En la segunda semana del mes de mayo reciente, la Cámara de Representantes de Estados Unidos aprobó el paquete legislativo del presidente Donald Trump, en el que se contempla un impuesto del 3.5% a las remesas que los migrantes de Estados Unidos envían a su país de origen.
Aunque aún requiere la ratificación del Senado, que es dominado por mayoría de legisladores republicanos, el paquete legislativo ya ha encendido las alarmas debido al impacto que un gravamen de esta índole tendría en las familias de los países latinoamericanos, que han salido adelante por las remesas enviadas por sus compatriotas que trabajan en Estados Unidos.
Solo en México, las remesas representaron en 2024, alrededor de 64 mil 745 millones de dólares, lo que significó un récord histórico y un incremento de 2.3% en comparación con el 2023, cuando el país azteca recibió 63 mil 319 millones de dólares por ese concepto.

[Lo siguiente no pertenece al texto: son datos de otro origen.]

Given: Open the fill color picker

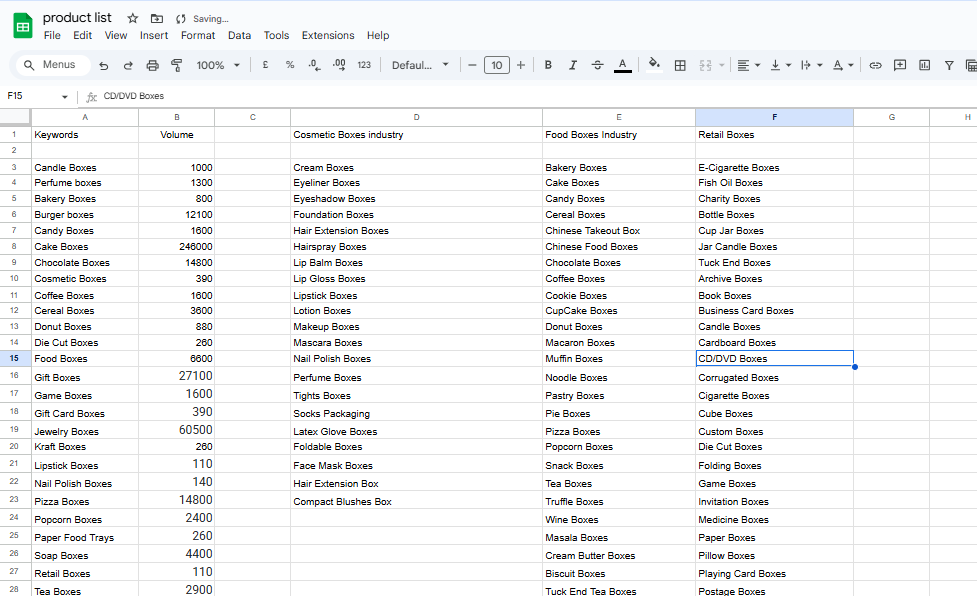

Por lo que se refiere al conjunto de los países latino americanos , estos recibieron el año pasado un total de 161 mil millones de dólares en remesas, lo que representó un incremento del 5% respecto a 2023, de acuerdo con datos del Inter-American Development Bank.

Maribel Solache González, integrante de la Comisión de Asuntos Migratorios en la Cámara de Diputados de México y conocida activista pro inmigrante en el norte del condado de San Diego, dio a conocer que este tema está siendo analizado por ¨las legisladoras y legisladores de acción afirmativa migrante¨.
Se refirió en este sentido a la reunión de trabajo que tuvieron con el secretario de Relaciones Exteriores de México, Juan Ramón de la Fuente.
¨Dialogamos sobre la posible imposición de un impuesto a las remesas en Estados Unidos¨, informó Solache González, ¨y coordinamos estrategias para defender a nuestra comunidad migrante¨.
¨Agradezco la invitación del canciller¨ (de la Fuente), así como la del jefe de la Unidad para América del Norte, Roberto Velasco Alvarez y del director general de Coordinación Política, Pedro Matar¨, agregó.
Y la legisladora morenista anticipó: “Desde el Congreso y en coordinación con la Cancillería, seguiremos impulsando la diplomacia parlamentaria como herramienta clave para proteger los derechos y el bienestar de las y los migrantes mexicanos”.